■ **O que fazer**
1 > Qual empresa britânica fez a pesquisa mencionada no trecho sobre mineração de criptomoedas?
2 > Quais países são citados pelo nome no trecho sobre mineração de criptomoedas? Liste todos.
3 > Devolva sem alterações a parte do trecho sobre mineração de criptomoedas que começa em "Se, por um lado, essas" e termina em "como a Itália.".

■ **Trecho do texto**
-*-

Se, por um lado, essas fontes terão o preço cada vez mais reduzido, por outro, a mineração de Bitcoin e de outros tokens continuará crescendo mais do que 20% ao mês, a não ser que alguma grande correção no preço ocorra. Por isso, acredita-se que, por volta de janeiro de 2019, a mineração de criptomoedas poderá estar usando cerca de 10 vezes mais energia do que já usa atualmente, competindo com o consumo de países como a Itália.

Essa especulação não é tão surpreendente se considerarmos que, já no ano passado, uma pesquisa feita pela empresa britânica Power Compare revelou que o volume necessário para a mineração da quantidade disponível de Bitcoin em 2017 já equivalia ao consumo de 159 países individuais, incluindo a Irlanda, Croácia, Sérvia, Eslováquia e Islândia.

-*-

■ **Bloco de dados**
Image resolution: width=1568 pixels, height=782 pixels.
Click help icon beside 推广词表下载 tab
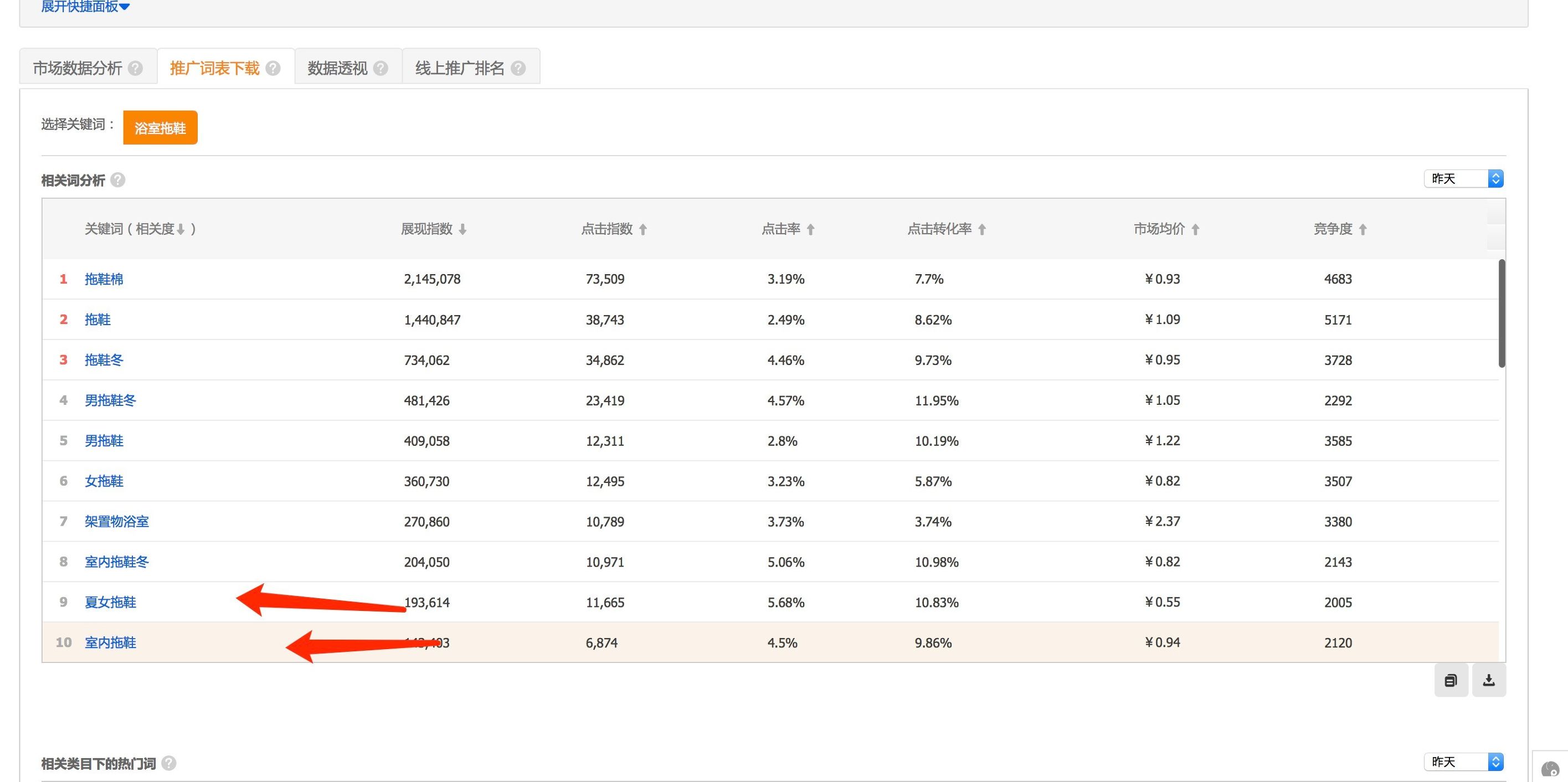pyautogui.click(x=273, y=68)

-*-

■ **Respostas por tarefa**
1 > Power Compare.

2 > Itália, Irlanda, Croácia, Sérvia, Eslováquia e Islândia.

3 >
Se, por um lado, essas fontes terão o preço cada vez mais reduzido, por outro, a mineração de Bitcoin e de outros tokens continuará crescendo mais do que 20% ao mês, a não ser que alguma grande correção no preço ocorra. Por isso, acredita-se que, por volta de janeiro de 2019, a mineração de criptomoedas poderá estar usando cerca de 10 vezes mais energia do que já usa atualmente, competindo com o consumo de países como a Itália.